The records that follow must be transcribed exactly, each one in full.
(Beginning of INPUT FOR THIS TASK)
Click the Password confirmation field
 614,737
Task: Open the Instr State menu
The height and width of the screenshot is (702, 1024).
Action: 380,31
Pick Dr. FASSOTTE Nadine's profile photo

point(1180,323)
(End of INPUT FOR THIS TASK)
• _SOLUTION TO THIS EXERCISE_:
Click the Password confirmation field
 614,737
Task: Open the Instr State menu
The height and width of the screenshot is (702, 1024).
Action: 380,31
Pick Dr. FASSOTTE Nadine's profile photo

point(1180,323)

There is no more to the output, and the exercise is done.